+++ Data supplied +++

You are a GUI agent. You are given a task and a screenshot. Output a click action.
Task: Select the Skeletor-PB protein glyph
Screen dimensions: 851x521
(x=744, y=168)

+++
+++ Data supplied +++

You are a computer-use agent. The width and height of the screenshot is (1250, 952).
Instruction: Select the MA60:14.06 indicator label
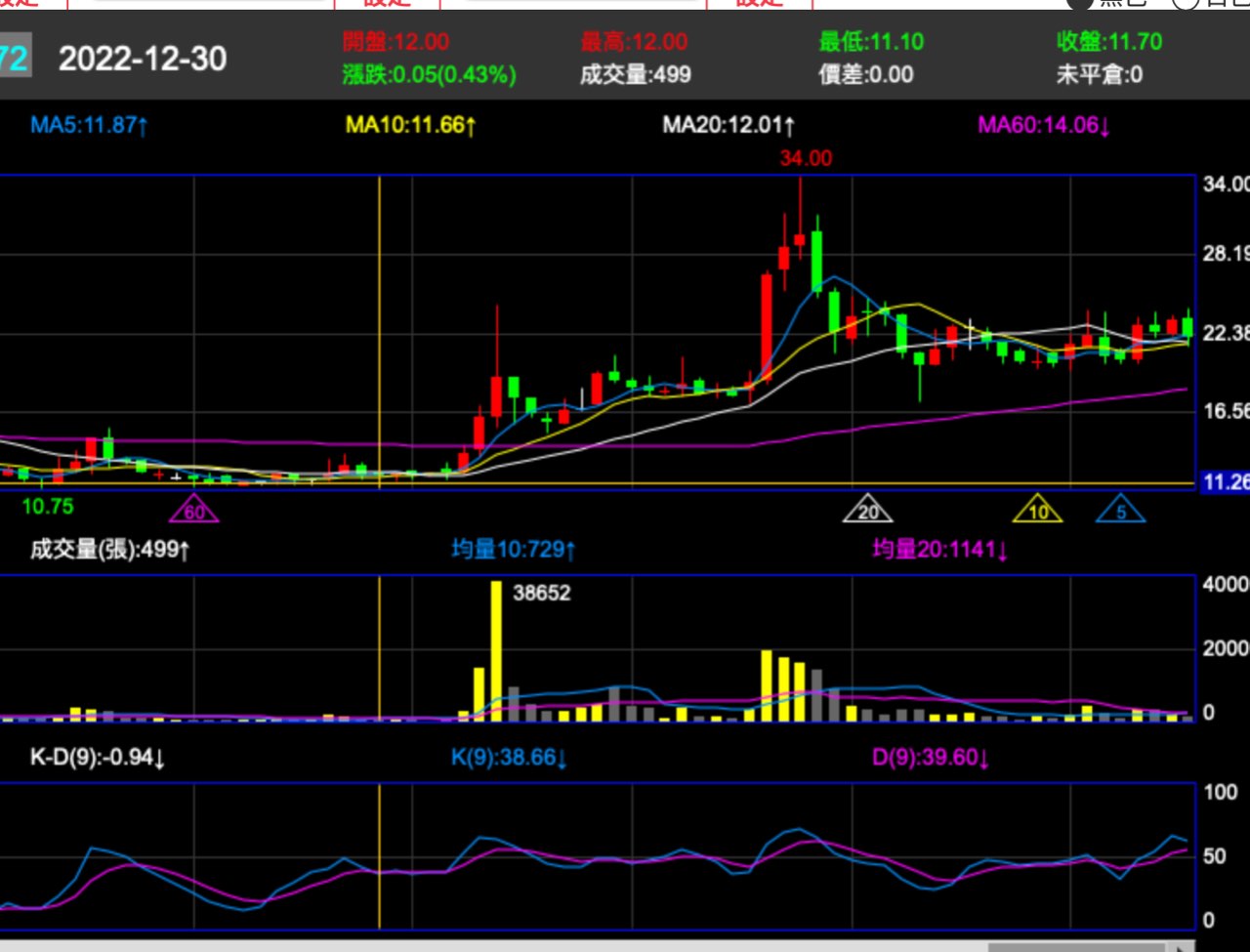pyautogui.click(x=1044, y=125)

+++

*Task directions:* Pull out all lines from the entries above that include the word "screenshot".

*Written response:*
You are a GUI agent. You are given a task and a screenshot. Output a click action.
You are a computer-use agent. The width and height of the screenshot is (1250, 952).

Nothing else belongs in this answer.